In 2009, Southern Railway announced its plans to establish a medical college at the existing premises.

==The hospital today==
As of 2014, on an average, around 1,400 out-patients visit the existing railway hospital. Across the country's 16 railway zones, the new hospital at Perambur is said to be the largest railway hospital in terms of in-patients capacity and the facilities available. Railway hospitals in Mumbai and Kolkata are ranked second and third, respectively, in terms of in-patients capacity.

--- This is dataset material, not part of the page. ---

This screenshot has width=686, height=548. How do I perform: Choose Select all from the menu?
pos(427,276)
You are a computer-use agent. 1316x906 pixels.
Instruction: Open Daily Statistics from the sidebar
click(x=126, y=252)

As of 2014, the hospital performed around 2,500 cath lab procedures and around 1,000 cardiac surgery procedures a year. About one in four of the cath lab procedures are interventional therapeutic procedures ranging from paediatric interventions to complex valve, coronary and peripheral vascular interventions.

==New hospital==
A new railway multi-speciality hospital is being constructed at Perambur at a cost of ₹1,900 million. Formed part of the railway budget announcement in 2006–07, the actual work began in November 2007 under Railway Works. The hospital is being built in a campus measuring a little over 14 acre and will have a separate out-patient department block and 6 in-patient blocks. These will be constructed in phases. The hospital will have 600 beds, 45 consulting rooms and 14 operation theatres (including 10 general and 4 dedicated operation theatres). The hospital will have 8 floors and a total built-up area of 576,000 sq ft. The hospital is expected to be ready by March 2016.

The out-patients block has two floors while the in-patients block has five floors with each floor measuring 6,000 sq ft. The new hospital would also have specialists in cardiology, orthopaedics, gynaecology, general medicine, paediatrics and cardio-thoracic.